Instructions for the task ->
The entries below need to be written out exactly, with no pictures included.

Available data ->
+ + + + +

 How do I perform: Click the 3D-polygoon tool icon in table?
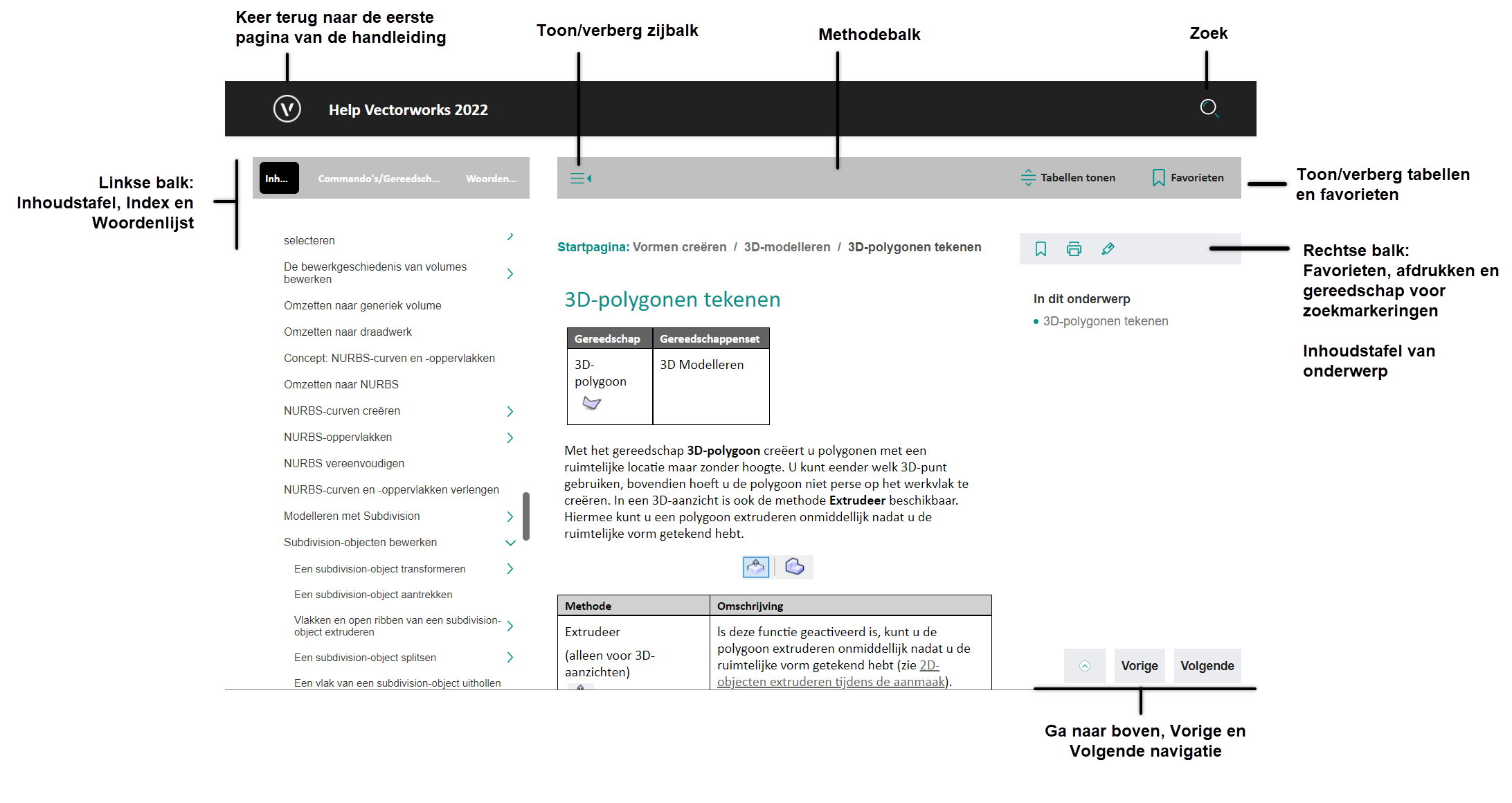pyautogui.click(x=591, y=407)
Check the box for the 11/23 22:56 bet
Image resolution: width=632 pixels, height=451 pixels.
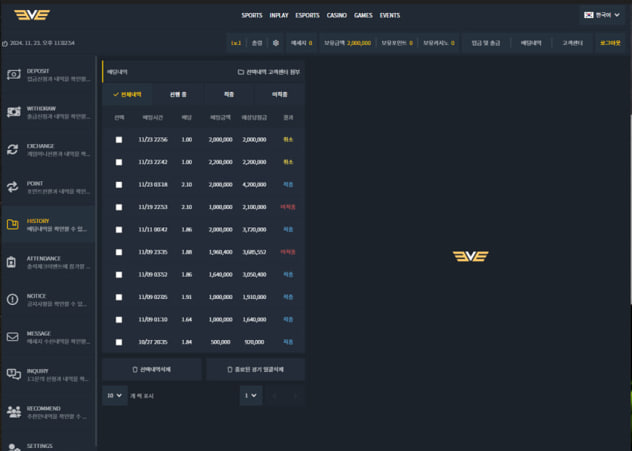coord(119,140)
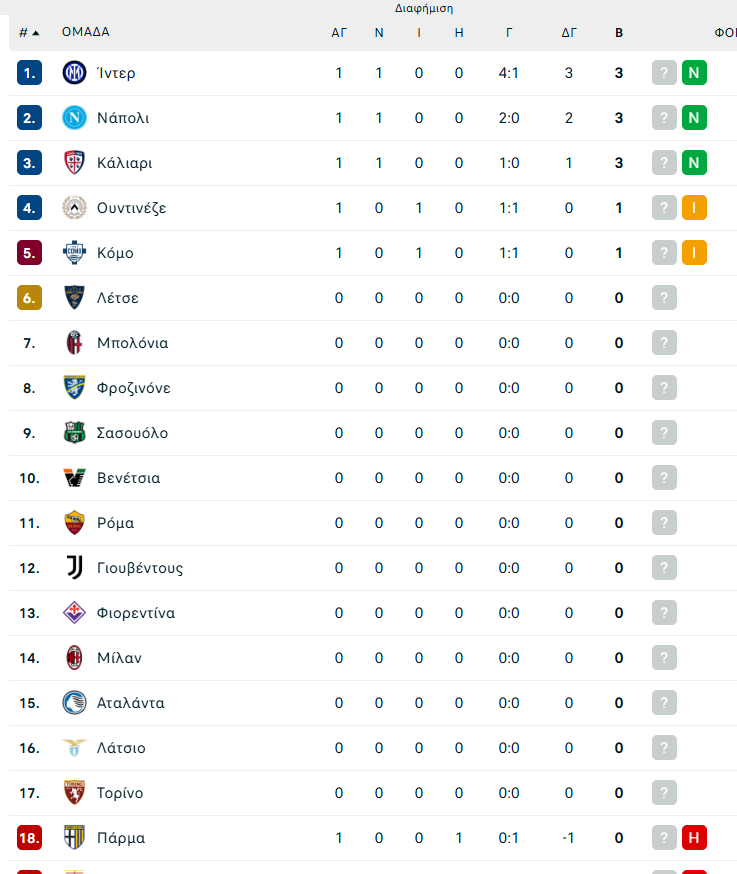Sort table by # rank column
The height and width of the screenshot is (874, 737).
pyautogui.click(x=29, y=33)
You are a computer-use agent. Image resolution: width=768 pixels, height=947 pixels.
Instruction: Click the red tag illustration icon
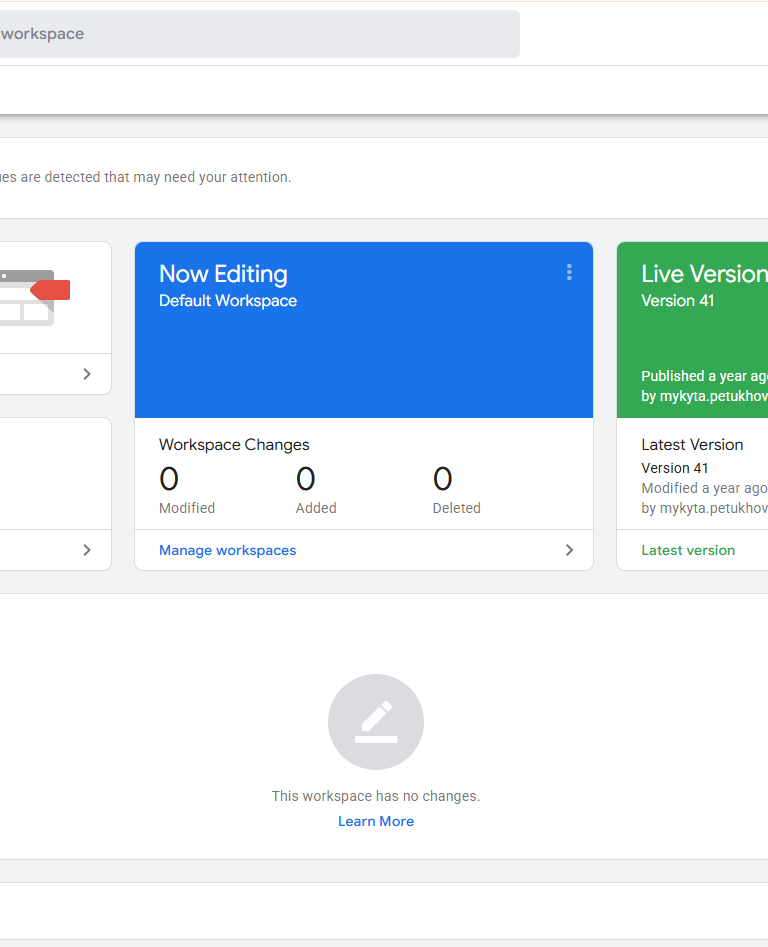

+ + + + +

Written solution ->
 How do I perform: Click the 3D-polygoon tool icon in table?
pyautogui.click(x=591, y=407)
Check the box for the 11/23 22:56 bet
Image resolution: width=632 pixels, height=451 pixels.
coord(119,140)
Sort table by # rank column
The height and width of the screenshot is (874, 737).
pyautogui.click(x=29, y=33)
You are a computer-use agent. Image resolution: width=768 pixels, height=947 pixels.
Instruction: Click the red tag illustration icon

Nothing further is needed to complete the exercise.